Fig. 10. SiGe PA chip.



Fig. 11. Output matching section and harmonic suppression filter built in LTCC substrate.


    The output network is designed to give deep suppression of the second and third harmonics. A [$\lambda /4$] length RF-shorted stub is used to achieve a short at the second harmonic.
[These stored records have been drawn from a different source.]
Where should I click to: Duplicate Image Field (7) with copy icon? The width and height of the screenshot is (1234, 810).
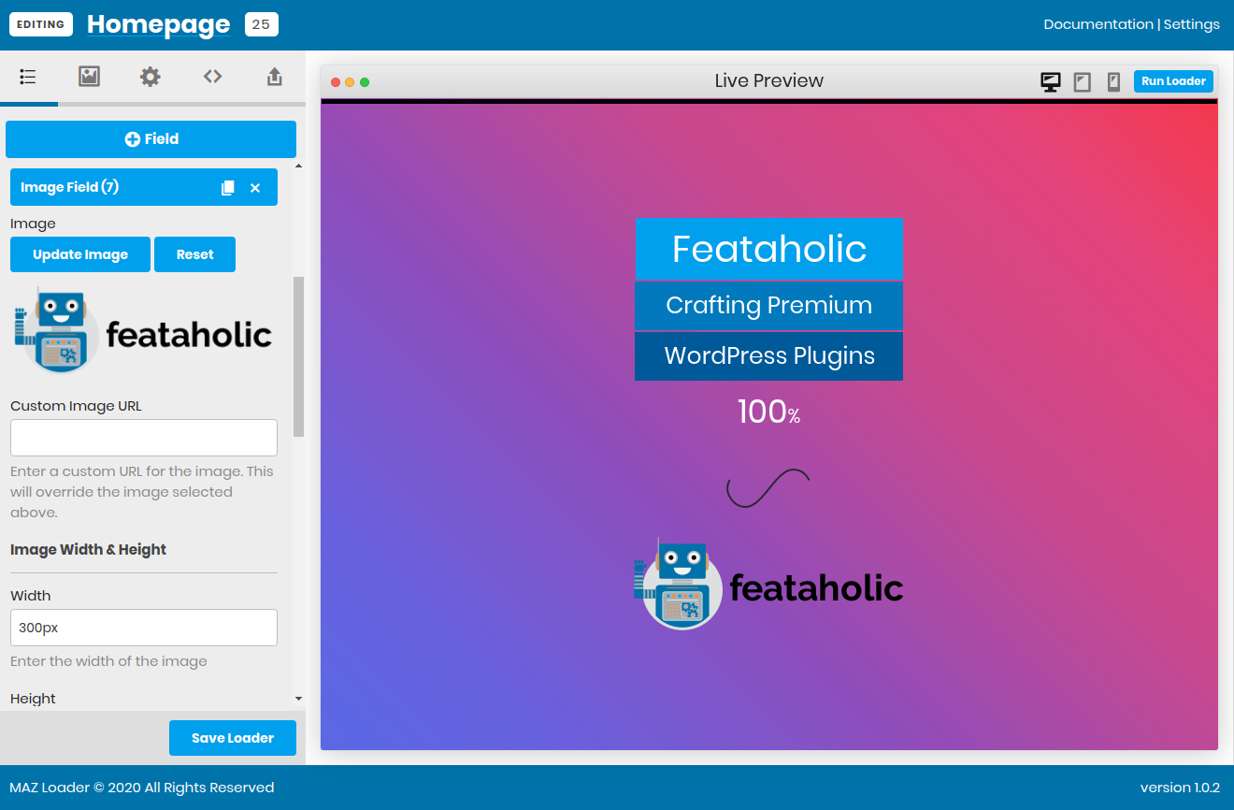pos(227,188)
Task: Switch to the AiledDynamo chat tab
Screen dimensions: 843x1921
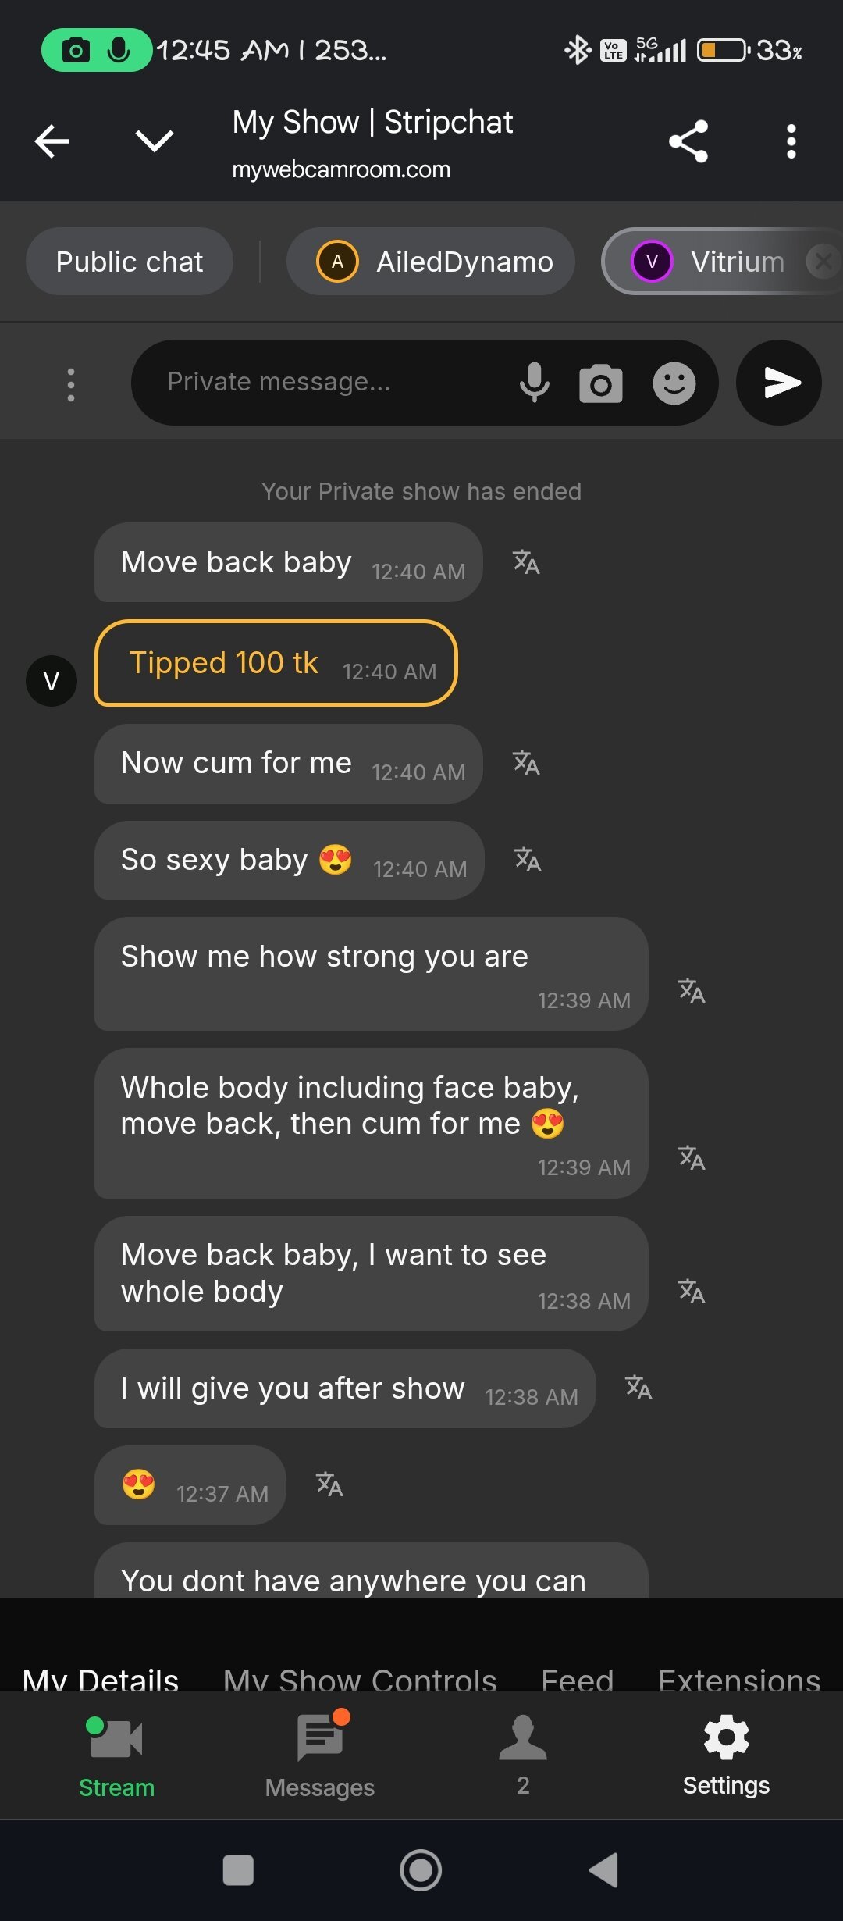Action: pos(431,262)
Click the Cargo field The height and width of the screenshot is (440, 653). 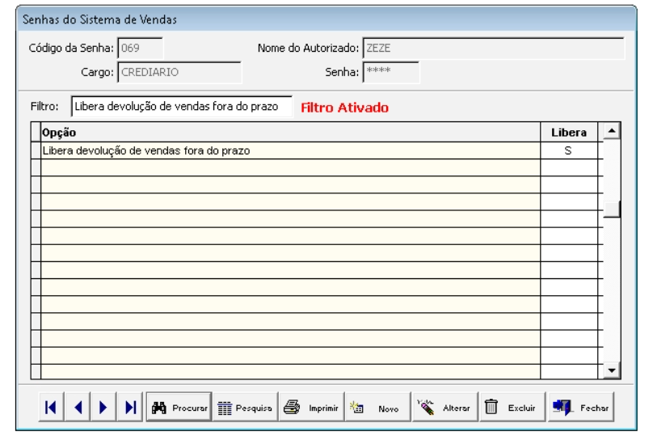pos(179,73)
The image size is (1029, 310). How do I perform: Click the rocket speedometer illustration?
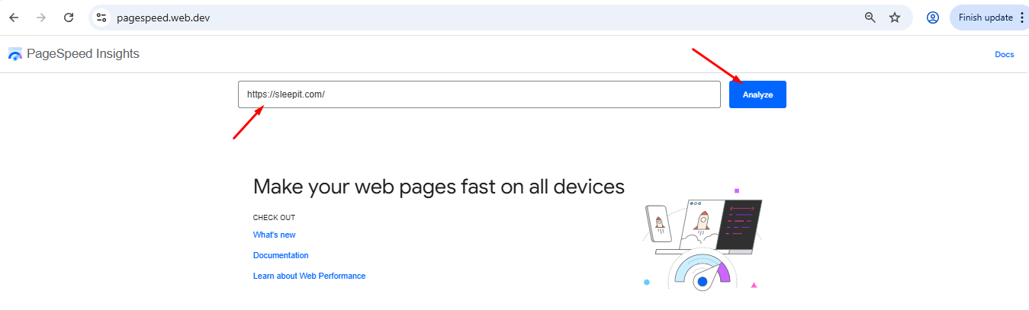[x=702, y=242]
The output matching network, which is also implemented in LTCC using transmission lines and tuned in conjunction with the harmonic suppression filter, presents a short at the second harmonic and nearly an open at the third harmonic.
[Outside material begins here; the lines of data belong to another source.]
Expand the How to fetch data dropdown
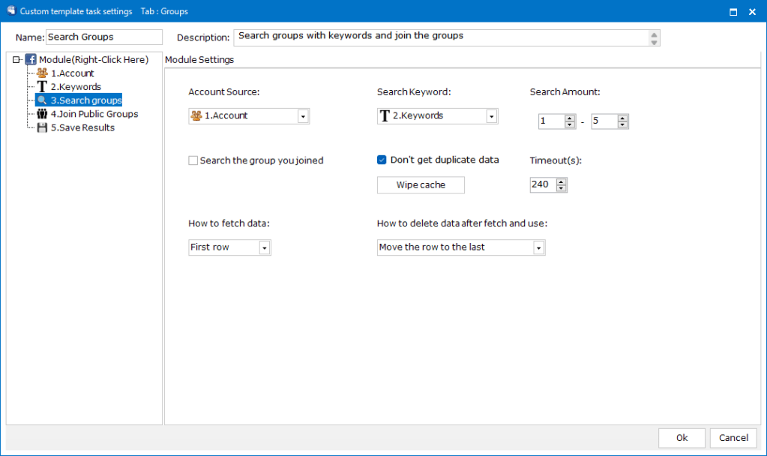This screenshot has width=767, height=456. pos(264,248)
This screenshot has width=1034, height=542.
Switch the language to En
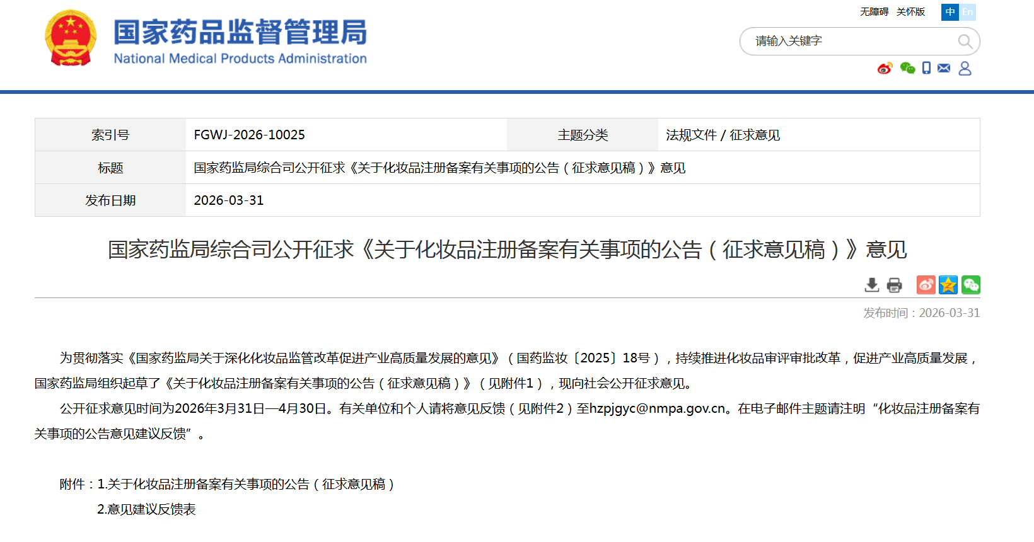(x=967, y=12)
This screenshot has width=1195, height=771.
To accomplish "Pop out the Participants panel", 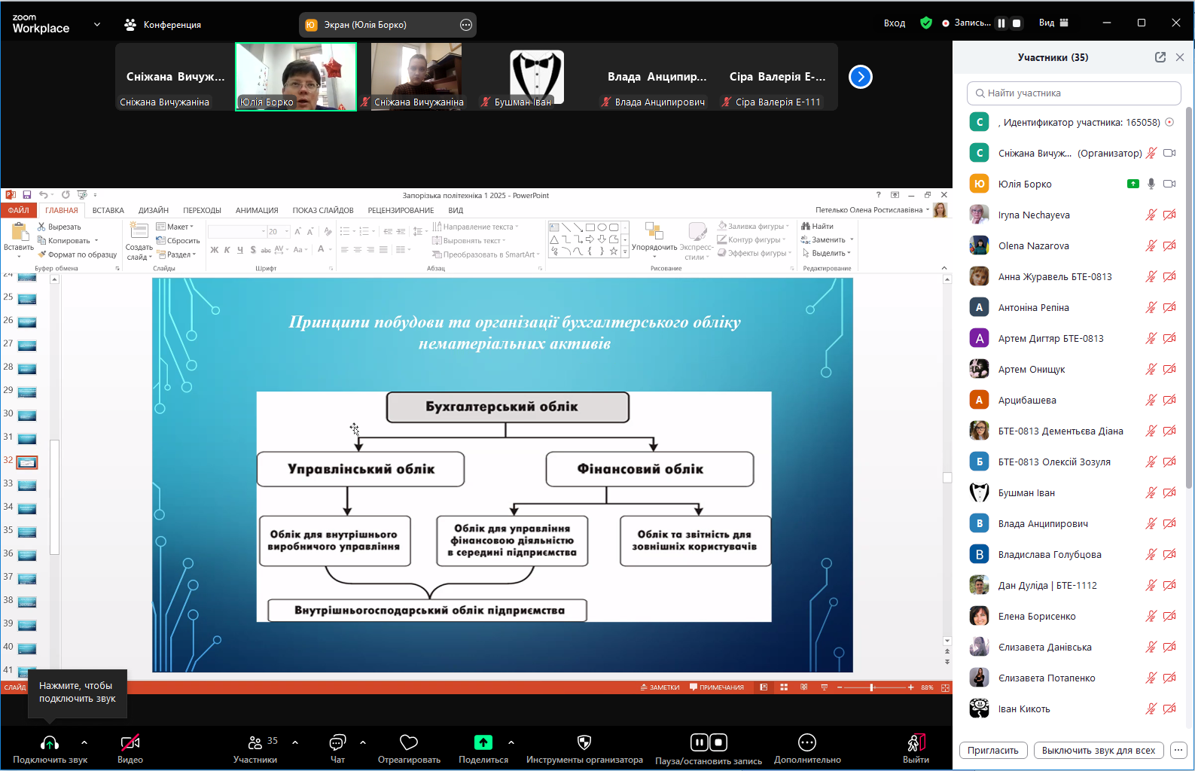I will (x=1160, y=57).
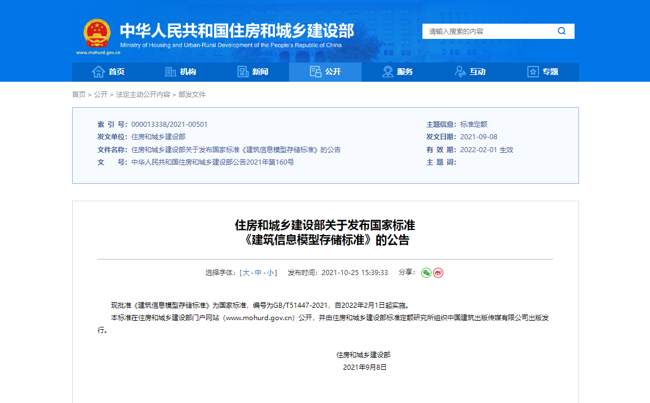650x403 pixels.
Task: Open the 公开 navigation tab
Action: point(325,72)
Fig. 12. Measured performance of the PA module.



Fig. 13. Schematic and picture of MLO-based integrated transmitter module.


    The output power and efficiency of the PA module is shown in Fig. 12. It achieves an output power of 27 dBm at 0–dBm input with a power-added efficiency (PAE) of 45% at 2.4 GHz and [${\hbox{Vcc}}=3.3~{\hbox{V}}$]. The linear gain of the PA is 35 dB.
    
C.  RF-Front-End Module Using MLO Package

    Organic material-based low-cost MCM-L technology is getting more attention even in the RF area due to its low-cost feature, and despite such disadvantages as high dielectric loss and too much process variation [11][12][13]. A C-band transmitter module incorporating an embedded BPF and an up-converter and a PA MMIC is shown in Fig. 13.
    The transmitter MMIC provides an excellent LO and image rejection fabricated in a commercial GaAs MESFET process. A miniaturized integrated square patch resonator BPF with inset feed lines built in MLO technology has been incorporated to realize a compact and highly integrated transmitter module suitable for the low-cost network interface card (NIC), IEEE 802.11a WLAN applications in the 5–6 GHz frequency band.

(a)
(b)
Fig. 14. Measured performance of up-converter chip, (a) Conversion loss, IIP. (b) Output spectrum.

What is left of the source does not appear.